- **The request**
Turn the rows below into a numbered list, one line per item, and leave out any blank lines.
..............................
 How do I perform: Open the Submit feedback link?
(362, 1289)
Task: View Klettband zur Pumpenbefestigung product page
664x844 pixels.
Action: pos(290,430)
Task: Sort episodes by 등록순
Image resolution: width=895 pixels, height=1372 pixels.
..............................
- **Solved problem**
1.  How do I perform: Open the Submit feedback link?
2. (362, 1289)
3. Task: View Klettband zur Pumpenbefestigung product page
4. 664x844 pixels.
5. Action: pos(290,430)
6. Task: Sort episodes by 등록순
7. Image resolution: width=895 pixels, height=1372 pixels.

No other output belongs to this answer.